ROWS ->
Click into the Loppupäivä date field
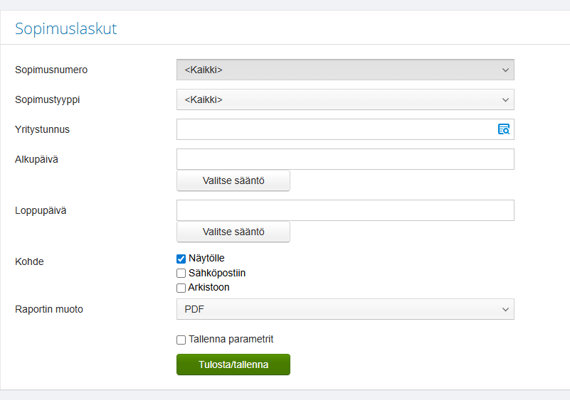 tap(345, 210)
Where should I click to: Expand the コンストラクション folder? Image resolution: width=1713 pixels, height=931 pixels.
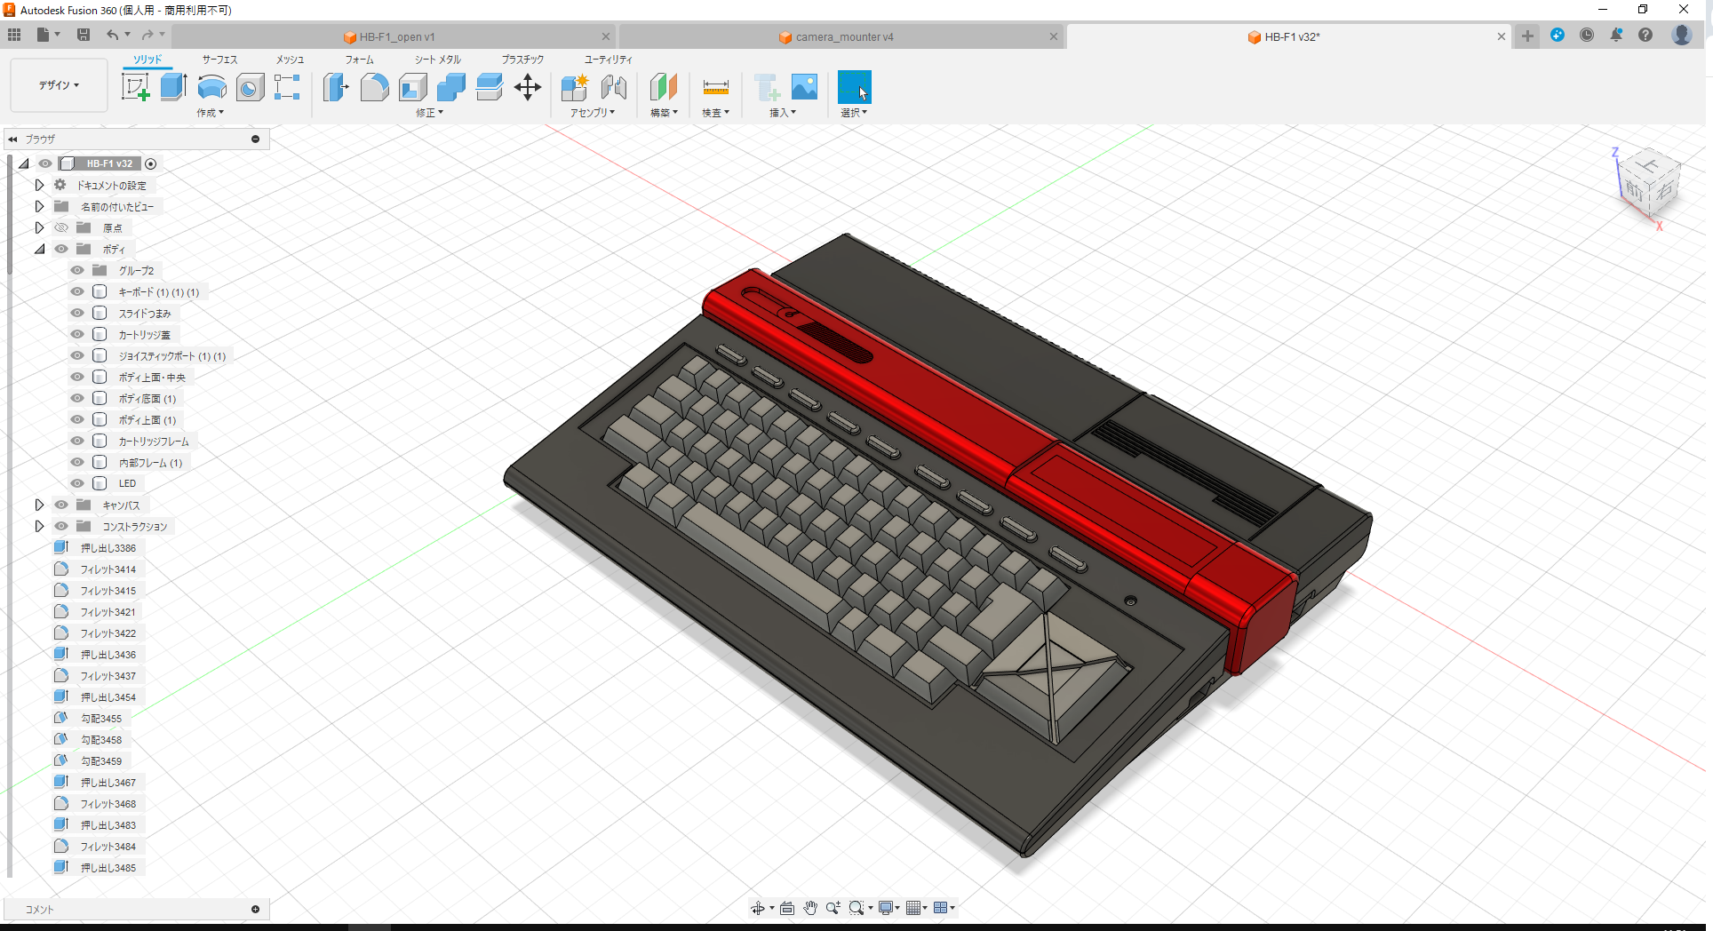click(39, 526)
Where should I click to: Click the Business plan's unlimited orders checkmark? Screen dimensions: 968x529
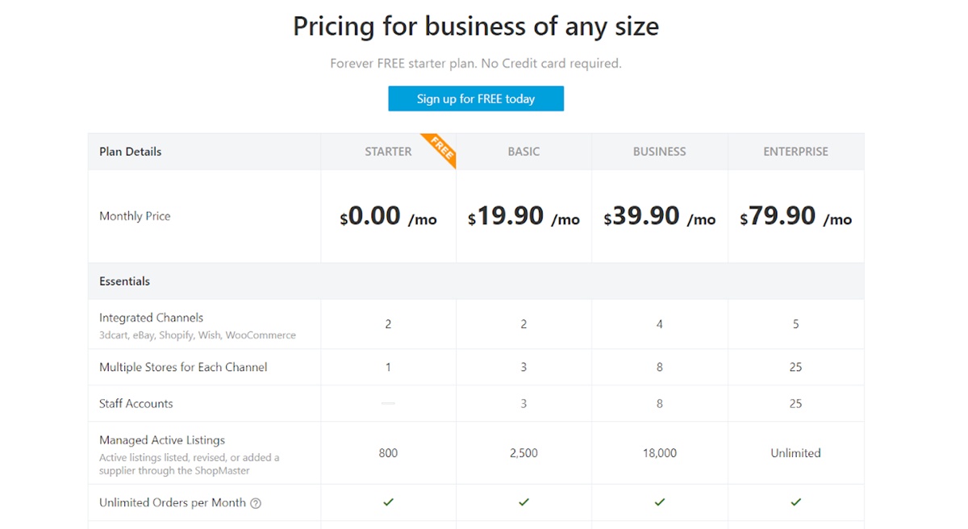pyautogui.click(x=659, y=502)
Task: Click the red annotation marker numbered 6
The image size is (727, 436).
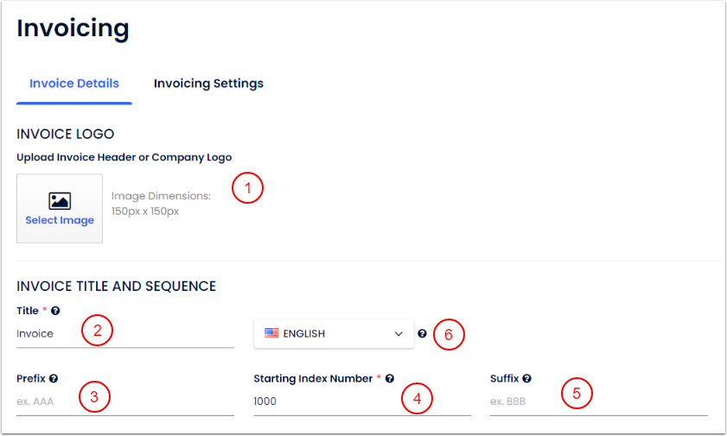Action: pos(450,334)
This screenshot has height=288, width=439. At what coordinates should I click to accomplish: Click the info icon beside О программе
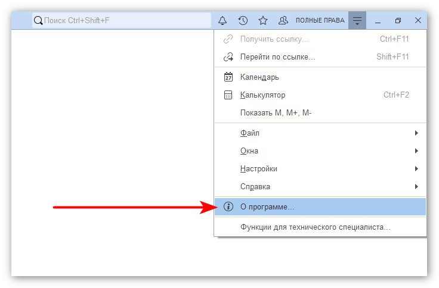coord(228,206)
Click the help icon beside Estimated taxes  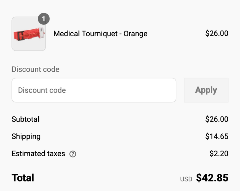(x=73, y=154)
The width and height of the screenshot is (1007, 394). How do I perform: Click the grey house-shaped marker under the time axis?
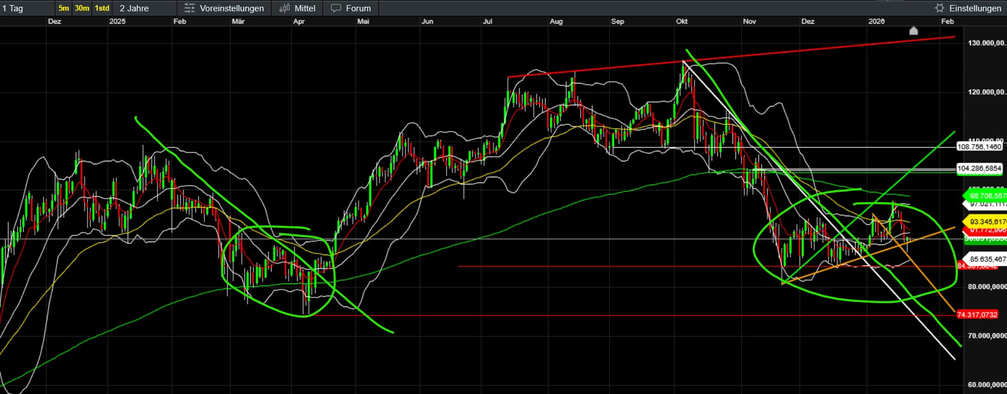tap(914, 30)
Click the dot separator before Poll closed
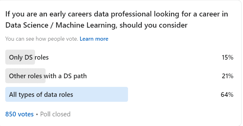The height and width of the screenshot is (126, 243). [37, 115]
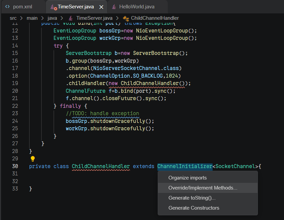Click ChildChannelHandler in the breadcrumb

click(x=155, y=18)
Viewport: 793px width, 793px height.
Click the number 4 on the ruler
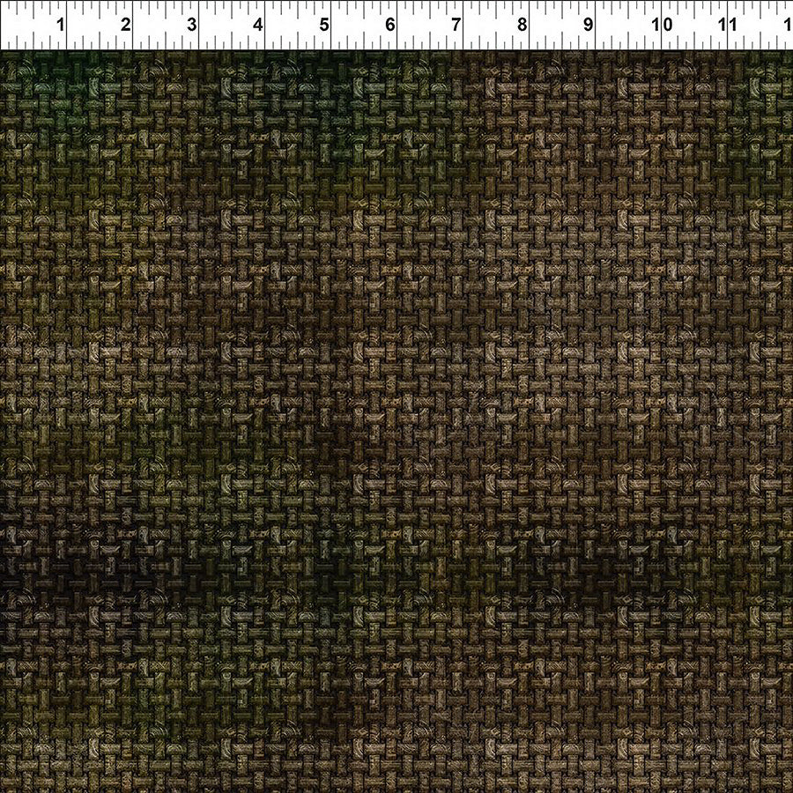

WHAT YOU SHOULD DO -> Write out the entries from the line containing "Viewport: 793px width, 793px height." through the end of the entries, reproducing every line exactly and leaving out the pictures.

SOLUTION FOR THIS EXERCISE ->
Viewport: 793px width, 793px height.
Click the number 4 on the ruler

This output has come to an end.